PROBLEM TO WORK ON:
Give back exactly the lines of the entries below from the line with "Revcom Corps For The Emancipation Of Humanity (907, 2384)" to the line with "We Need and", inclusive, and only those.

───── PROVIDED DATA ─────

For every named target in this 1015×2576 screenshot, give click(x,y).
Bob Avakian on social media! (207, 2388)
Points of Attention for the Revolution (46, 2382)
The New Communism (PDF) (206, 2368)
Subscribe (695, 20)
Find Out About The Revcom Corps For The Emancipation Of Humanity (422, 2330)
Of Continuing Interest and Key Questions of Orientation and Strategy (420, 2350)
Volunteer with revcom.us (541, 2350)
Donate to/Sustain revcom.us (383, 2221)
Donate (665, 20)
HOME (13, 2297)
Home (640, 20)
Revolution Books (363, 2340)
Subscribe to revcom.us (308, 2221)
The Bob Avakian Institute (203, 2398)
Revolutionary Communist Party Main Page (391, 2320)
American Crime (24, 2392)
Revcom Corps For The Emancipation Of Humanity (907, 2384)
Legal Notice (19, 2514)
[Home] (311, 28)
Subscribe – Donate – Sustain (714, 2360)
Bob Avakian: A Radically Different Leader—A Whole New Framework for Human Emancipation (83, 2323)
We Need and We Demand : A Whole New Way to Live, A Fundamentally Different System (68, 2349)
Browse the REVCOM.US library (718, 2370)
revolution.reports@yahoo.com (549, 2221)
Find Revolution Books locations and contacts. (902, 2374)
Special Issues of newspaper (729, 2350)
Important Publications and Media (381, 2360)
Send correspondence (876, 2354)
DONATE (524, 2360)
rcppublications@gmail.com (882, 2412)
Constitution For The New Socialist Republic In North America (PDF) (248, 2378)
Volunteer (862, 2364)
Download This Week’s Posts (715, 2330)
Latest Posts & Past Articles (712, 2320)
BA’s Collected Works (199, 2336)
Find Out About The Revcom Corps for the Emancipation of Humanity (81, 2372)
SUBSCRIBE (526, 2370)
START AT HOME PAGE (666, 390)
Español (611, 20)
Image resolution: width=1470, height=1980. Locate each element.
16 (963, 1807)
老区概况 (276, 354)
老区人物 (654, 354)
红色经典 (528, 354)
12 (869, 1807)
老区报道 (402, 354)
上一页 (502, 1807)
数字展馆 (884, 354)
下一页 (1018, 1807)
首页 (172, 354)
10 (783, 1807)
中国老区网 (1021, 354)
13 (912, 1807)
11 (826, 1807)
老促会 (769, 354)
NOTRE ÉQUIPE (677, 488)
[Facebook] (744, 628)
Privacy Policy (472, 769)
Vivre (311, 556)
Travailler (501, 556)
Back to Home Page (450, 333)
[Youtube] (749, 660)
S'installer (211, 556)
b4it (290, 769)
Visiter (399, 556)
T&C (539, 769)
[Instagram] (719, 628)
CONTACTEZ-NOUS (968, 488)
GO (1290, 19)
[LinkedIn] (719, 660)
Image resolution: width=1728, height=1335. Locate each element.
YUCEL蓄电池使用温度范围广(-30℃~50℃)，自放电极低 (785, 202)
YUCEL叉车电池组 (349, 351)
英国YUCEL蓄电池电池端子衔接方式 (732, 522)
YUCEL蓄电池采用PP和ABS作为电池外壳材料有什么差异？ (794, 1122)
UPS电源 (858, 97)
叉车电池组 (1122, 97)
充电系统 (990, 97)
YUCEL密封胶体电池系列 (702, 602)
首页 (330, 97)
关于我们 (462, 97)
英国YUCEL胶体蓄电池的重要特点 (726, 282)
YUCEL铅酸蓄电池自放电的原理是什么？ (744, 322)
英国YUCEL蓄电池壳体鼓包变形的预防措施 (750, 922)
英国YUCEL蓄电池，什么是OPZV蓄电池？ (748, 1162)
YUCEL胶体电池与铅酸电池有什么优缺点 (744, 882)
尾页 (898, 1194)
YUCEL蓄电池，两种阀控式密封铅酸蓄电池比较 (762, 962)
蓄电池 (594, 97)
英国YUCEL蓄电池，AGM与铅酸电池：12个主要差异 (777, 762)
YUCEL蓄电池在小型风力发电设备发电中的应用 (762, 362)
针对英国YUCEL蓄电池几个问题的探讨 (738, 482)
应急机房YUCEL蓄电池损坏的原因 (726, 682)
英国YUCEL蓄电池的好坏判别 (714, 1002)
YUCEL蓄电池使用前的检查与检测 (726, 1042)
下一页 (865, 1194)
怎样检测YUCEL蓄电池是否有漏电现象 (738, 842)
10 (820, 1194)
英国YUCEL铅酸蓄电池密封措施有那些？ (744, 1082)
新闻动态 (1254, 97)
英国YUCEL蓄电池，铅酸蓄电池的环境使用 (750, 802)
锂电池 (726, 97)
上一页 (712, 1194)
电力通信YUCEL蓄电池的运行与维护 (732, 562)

─────

RESPONSE TO THIS EXERCISE:
Revcom Corps For The Emancipation Of Humanity (907, 2384)
Legal Notice (19, 2514)
[Home] (311, 28)
Subscribe – Donate – Sustain (714, 2360)
Bob Avakian: A Radically Different Leader—A Whole New Framework for Human Emancipation (83, 2323)
We Need and We Demand : A Whole New Way to Live, A Fundamentally Different System (68, 2349)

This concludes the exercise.